§ TEXT
******************************

Ich denke nur, wenn es aussehen soll wie RCP und funktionieren soll wie RCP, warum nimmt man dann nicht RCP?


----------



## xcr (6. Aug 2008)

Du hast sicher Recht aber mir ist es irgendwie suspekt wieso auf einmal meine Bundles, die eigentlich bis auf eines vollends unabhängig von der GUI sind umgebaut werden müssen (ich habe noch nie Plugins erstellt, keine Ahnung, muss ich morgen schauen) und augenscheinlich der GUI unterstellt werden.

Also mein Denkknoten basiert einfach darauf, dass ich mit RCP dieses grafische Framework assoziiere und ich eigentlich nur eine schöne GUI als Frontend haben möchte.
Dass ich dann quasi mein OSGi/Equinox Framework aufgebe um das nun RCP (das ich irgendwie immernoch mit einem GUI Framework assoziiere) zu übergeben, scheint mir einfach unangebracht.

Ich werde mir das morgen betrachten wie das mit den Plugins geht.

******************************

§ IHRE AUFGABEN
**1.** Erläutern Sie mit Bezug auf den Forumsausschnitt zu RCP, weshalb xcr es für unangebracht hält, das eigene OSGi/Equinox-Framework an RCP zu übergeben.
**2.** Führen Sie den Forumsausschnitt zu RCP im Anschluss an seinen letzten Satz weiter.

§ DATENSÄTZE
******************************

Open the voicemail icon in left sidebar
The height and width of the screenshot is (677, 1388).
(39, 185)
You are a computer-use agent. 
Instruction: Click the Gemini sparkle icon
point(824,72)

******************************

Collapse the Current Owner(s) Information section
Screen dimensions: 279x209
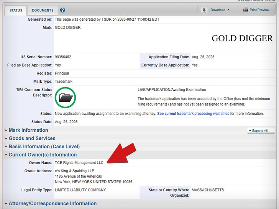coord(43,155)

******************************

§ LÖSUNGEN
**1.** xcr verbindet RCP mit einem grafischen Framework, möchte aber eigentlich nur eine schöne GUI als Frontend haben. Außerdem sind die Bundles bis auf eines völlig unabhängig von der GUI und sollen nun trotzdem umgebaut und augenscheinlich der GUI unterstellt werden.

**2.**
Irgendwie werde ich den Knoten im Gehirn noch nicht richtig los.


----------



## Wildcard (6. Aug 2008)

Nein, so kann man das nicht sagen.
Alle Plugins sind gleichzeitig auch OSGi Bundles. Der unterschied zwischen RCP und einer normalen, auf OSGi aufbauenden Applikation, ist das man mit RCP die Eclipse spezifischen Bundles und PlugIns verwenden kann (wie zB die Workbench).


----------



## xcr (6. Aug 2008)

Hm ok, ich glaube jetzt komme ich langsam dahinter. 
Das war ein schwieriger Start voller Missverständnisse 

Danke nochmal!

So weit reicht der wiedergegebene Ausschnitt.